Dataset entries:
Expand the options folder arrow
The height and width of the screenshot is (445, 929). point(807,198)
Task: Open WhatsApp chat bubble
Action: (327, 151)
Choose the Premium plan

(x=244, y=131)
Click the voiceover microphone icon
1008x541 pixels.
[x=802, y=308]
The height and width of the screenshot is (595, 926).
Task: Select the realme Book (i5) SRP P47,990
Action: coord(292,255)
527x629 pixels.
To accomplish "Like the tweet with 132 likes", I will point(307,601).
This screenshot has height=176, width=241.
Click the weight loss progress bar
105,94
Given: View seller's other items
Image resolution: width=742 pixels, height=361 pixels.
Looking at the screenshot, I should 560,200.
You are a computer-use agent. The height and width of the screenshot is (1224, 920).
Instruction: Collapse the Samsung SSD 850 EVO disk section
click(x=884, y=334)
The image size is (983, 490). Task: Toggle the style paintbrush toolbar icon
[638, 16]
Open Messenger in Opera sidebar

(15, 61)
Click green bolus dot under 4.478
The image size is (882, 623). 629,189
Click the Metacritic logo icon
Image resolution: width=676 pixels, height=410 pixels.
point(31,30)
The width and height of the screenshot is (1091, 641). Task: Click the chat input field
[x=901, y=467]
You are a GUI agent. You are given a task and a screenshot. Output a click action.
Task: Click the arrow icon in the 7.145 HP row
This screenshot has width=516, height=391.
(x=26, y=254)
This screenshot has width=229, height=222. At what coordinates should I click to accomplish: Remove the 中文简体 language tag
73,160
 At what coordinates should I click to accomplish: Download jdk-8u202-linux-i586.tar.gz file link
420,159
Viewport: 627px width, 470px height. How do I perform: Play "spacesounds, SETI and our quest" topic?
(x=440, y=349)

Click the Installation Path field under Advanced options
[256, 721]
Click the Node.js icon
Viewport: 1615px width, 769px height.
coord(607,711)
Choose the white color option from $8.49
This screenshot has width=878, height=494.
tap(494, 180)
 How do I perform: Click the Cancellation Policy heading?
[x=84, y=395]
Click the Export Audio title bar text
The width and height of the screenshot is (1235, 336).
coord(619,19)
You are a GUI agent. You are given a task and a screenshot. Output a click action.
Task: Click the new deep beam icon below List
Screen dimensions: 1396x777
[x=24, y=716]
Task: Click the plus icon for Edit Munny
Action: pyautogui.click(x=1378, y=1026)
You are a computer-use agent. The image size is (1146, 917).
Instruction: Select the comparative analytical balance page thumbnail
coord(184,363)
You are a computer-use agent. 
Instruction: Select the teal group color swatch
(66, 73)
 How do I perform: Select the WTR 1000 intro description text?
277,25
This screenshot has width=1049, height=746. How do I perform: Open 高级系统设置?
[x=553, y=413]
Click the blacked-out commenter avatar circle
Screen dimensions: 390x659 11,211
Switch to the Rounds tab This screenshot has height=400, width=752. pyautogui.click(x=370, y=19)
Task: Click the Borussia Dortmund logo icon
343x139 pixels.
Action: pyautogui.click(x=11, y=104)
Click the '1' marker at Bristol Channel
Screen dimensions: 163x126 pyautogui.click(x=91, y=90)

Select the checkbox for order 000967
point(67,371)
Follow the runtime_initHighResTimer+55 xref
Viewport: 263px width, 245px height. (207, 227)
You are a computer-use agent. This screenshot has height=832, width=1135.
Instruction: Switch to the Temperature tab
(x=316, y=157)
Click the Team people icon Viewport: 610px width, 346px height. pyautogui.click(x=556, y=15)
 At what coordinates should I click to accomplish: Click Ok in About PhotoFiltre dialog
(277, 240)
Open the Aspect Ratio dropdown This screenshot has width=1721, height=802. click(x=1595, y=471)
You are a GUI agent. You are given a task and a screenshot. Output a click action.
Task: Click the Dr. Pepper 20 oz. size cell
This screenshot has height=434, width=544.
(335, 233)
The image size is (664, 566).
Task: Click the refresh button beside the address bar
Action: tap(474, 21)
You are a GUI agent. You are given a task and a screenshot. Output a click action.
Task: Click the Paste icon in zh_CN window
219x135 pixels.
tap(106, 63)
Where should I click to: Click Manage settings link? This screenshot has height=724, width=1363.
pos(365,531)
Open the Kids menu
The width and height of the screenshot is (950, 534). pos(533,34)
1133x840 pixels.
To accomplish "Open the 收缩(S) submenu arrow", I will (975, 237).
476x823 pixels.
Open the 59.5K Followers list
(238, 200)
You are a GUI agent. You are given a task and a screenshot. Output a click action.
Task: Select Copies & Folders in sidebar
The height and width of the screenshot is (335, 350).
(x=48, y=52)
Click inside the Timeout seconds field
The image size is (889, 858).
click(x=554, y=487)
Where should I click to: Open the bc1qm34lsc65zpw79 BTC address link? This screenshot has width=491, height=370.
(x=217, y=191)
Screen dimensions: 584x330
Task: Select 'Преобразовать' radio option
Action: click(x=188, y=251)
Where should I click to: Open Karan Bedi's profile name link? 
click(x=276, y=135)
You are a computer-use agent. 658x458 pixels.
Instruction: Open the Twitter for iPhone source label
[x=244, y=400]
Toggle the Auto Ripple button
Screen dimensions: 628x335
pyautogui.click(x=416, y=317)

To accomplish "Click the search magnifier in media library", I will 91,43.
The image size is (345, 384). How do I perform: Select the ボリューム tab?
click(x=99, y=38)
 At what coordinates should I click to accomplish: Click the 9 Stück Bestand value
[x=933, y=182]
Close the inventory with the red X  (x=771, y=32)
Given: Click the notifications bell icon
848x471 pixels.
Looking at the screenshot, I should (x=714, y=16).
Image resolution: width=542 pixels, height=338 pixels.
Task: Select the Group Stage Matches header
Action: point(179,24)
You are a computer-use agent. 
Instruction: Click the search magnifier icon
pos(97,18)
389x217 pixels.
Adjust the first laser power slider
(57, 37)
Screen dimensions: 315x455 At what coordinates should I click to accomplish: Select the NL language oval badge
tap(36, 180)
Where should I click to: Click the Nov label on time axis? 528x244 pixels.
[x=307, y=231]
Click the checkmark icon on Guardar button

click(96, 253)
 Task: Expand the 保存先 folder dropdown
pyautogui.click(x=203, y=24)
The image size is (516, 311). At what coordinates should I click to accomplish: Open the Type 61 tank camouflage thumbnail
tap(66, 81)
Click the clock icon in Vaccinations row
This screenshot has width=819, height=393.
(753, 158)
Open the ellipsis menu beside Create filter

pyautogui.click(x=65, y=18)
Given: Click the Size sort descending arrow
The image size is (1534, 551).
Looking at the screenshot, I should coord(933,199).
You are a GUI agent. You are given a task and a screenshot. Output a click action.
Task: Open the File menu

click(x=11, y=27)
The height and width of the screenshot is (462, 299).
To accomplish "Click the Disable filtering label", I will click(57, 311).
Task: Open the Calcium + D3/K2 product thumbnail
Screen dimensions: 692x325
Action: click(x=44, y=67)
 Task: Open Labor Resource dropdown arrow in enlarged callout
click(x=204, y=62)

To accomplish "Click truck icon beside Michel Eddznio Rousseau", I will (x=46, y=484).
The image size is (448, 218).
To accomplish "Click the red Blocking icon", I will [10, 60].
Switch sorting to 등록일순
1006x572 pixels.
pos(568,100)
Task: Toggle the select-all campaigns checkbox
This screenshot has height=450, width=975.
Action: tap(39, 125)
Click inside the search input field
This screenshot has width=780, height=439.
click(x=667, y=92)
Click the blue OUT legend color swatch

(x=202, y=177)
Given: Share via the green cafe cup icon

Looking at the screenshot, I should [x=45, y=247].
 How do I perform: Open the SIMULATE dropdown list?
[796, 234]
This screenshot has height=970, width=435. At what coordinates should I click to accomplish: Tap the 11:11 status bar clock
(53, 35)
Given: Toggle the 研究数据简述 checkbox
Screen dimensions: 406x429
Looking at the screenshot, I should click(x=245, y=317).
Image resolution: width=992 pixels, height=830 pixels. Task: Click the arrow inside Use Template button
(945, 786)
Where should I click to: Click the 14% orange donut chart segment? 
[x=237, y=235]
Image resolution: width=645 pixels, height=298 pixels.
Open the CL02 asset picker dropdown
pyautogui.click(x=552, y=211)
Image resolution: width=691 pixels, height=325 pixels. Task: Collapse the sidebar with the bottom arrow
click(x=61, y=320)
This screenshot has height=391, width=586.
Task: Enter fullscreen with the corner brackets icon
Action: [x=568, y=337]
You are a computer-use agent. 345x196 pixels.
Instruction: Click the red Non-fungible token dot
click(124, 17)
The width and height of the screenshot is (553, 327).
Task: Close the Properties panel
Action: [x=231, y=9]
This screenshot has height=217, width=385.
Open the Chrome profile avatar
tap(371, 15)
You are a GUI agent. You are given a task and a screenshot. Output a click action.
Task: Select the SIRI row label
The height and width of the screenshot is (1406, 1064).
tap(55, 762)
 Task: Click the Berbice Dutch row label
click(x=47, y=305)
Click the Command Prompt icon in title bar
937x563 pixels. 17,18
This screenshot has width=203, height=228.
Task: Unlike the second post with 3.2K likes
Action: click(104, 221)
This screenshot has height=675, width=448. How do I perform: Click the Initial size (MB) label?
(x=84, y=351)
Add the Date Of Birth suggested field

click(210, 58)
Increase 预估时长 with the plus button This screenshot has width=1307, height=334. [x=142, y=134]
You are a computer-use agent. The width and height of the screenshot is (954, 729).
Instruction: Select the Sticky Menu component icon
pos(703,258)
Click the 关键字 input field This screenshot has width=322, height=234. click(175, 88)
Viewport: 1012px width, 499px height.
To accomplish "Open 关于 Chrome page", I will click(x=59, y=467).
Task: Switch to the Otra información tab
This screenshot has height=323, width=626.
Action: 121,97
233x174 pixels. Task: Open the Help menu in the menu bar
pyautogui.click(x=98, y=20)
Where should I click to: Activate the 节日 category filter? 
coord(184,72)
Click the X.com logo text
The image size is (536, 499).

• _The problem_: Would you output, from the records above, exactly the run of lines that starts at the line containing "Open the ellipsis menu beside Create filter" and ends at the line containing "Image resolution: width=645", and only that run?

• _Answer box_:
Open the ellipsis menu beside Create filter

pyautogui.click(x=65, y=18)
Given: Click the Size sort descending arrow
The image size is (1534, 551).
Looking at the screenshot, I should coord(933,199).
You are a GUI agent. You are given a task and a screenshot. Output a click action.
Task: Open the File menu

click(x=11, y=27)
The height and width of the screenshot is (462, 299).
To accomplish "Click the Disable filtering label", I will click(57, 311).
Task: Open the Calcium + D3/K2 product thumbnail
Screen dimensions: 692x325
Action: click(x=44, y=67)
 Task: Open Labor Resource dropdown arrow in enlarged callout
click(x=204, y=62)

To accomplish "Click truck icon beside Michel Eddznio Rousseau", I will (x=46, y=484).
The image size is (448, 218).
To accomplish "Click the red Blocking icon", I will [10, 60].
Switch sorting to 등록일순
1006x572 pixels.
pos(568,100)
Task: Toggle the select-all campaigns checkbox
This screenshot has height=450, width=975.
Action: tap(39, 125)
Click inside the search input field
This screenshot has width=780, height=439.
click(x=667, y=92)
Click the blue OUT legend color swatch

(x=202, y=177)
Given: Share via the green cafe cup icon

Looking at the screenshot, I should [x=45, y=247].
 How do I perform: Open the SIMULATE dropdown list?
[796, 234]
This screenshot has height=970, width=435. At what coordinates should I click to accomplish: Tap the 11:11 status bar clock
(53, 35)
Given: Toggle the 研究数据简述 checkbox
Screen dimensions: 406x429
Looking at the screenshot, I should click(x=245, y=317).
Image resolution: width=992 pixels, height=830 pixels. Task: Click the arrow inside Use Template button
(945, 786)
Where should I click to: Click the 14% orange donut chart segment? 
[x=237, y=235]
Image resolution: width=645 pixels, height=298 pixels.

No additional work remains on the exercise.